A survey of 13 to 18-year-olds found 24% reported that they were targeted on the internet because of their gender, sexual orientation, race, religion, disability or transgender identity.
One in 25 said they are singled out for abuse "all or most of the time".
The alarming findings emerged in a study published to mark Safer Internet Day.
It revealed that more than four in five (82%) youngsters have seen or heard "online hate" in the previous 12 months, with 41% suggesting it had become more rife.
Researchers defined online hate as behaviour targeting people or communities via the internet because of their gender, transgender identity, sexual orientation, disability, race, ethnicity, nationality or religion.
It could be offensive, mean or threatening, and either targeted directly at a person or group, or generally shared online. In its most extreme form it can break the law and become a hate crime.
Social media platforms were the most common domains in which youngsters witnessed hate on the internet, according to the report.
It said youngsters with disabilities and those from black, Asian, Middle Eastern or other minority ethnic communities were more likely to see online hate.
The survey of more than 1,500 teenagers also found 93% of respondents have seen their friends posting supportive, kind of positive content about a certain group in the last year.
Will Gardner, chief executive of the charity Childnet and director of the UK Safer Internet Centre, which published the study, said: "While it is encouraging to see that almost all young people believe no one should be targeted with online hate, and heartening to hear about the ways young people are using technology to take positive action online to empower each other and spread kindness, we were surprised and concerned to see that so many had been exposed to online hate in the last year.
"It is a wake-up call for all of us to play our part in helping create a better internet for all, to ensure that everyone can benefit from the opportunities that technology provides for building mutual respect and dialogue, facilitating rights, and empowering everyone to be able to express themselves and be themselves online - whoever they are."
Peter Wanless, chief executive of the NSPCC, said the internet industry has a duty to keep young people safe.
"Socialising online is central to children and young people's lives today, so it's very worrying that so many are witnessing or experiencing online hate," he said.

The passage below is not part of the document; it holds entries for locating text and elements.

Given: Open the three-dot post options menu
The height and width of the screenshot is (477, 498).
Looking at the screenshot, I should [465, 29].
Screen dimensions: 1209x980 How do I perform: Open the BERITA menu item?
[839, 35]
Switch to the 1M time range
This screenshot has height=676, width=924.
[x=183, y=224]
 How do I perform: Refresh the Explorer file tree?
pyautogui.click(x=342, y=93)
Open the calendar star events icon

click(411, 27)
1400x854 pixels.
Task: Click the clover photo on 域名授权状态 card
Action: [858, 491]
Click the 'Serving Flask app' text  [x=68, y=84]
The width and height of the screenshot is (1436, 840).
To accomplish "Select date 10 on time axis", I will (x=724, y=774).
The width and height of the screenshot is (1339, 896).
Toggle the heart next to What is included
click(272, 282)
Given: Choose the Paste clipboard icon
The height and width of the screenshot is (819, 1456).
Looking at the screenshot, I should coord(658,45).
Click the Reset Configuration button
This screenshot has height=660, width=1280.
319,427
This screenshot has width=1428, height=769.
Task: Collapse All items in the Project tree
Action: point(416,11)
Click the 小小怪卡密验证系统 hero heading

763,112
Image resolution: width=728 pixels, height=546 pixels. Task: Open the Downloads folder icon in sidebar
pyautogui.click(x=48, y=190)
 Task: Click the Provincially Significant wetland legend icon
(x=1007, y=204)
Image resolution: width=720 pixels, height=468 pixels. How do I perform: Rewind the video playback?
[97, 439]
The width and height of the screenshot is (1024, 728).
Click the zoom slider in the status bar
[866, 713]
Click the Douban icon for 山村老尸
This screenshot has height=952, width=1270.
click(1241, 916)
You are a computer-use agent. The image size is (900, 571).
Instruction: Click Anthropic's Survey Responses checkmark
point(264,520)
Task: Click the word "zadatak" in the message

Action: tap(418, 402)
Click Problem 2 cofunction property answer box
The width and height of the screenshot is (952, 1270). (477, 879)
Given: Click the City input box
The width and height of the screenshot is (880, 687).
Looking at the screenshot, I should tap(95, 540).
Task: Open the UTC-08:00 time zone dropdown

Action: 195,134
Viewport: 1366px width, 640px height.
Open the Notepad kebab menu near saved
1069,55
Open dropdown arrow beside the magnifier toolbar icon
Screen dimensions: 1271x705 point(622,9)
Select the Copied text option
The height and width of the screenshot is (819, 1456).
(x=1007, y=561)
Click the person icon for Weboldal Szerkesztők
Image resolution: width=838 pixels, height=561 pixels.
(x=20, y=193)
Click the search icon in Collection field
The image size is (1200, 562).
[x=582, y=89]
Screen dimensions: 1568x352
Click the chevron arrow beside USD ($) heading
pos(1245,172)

Education Secretary Nicky Morgan said: "The internet is a powerful tool which can have brilliant and virtually limitless benefits, but it must be used sensibly and safely.
"We are working hard to make the web a safer place for children but we can't do it alone and parents have a vital role to play in educating young people.
Online abuse and cyber bullying have emerged as major issues alongside the explosion in popularity of social media sites.
Last year figures showed convictions for crimes under a law to prosecute internet "trolls" have increased eight-fold in a decade.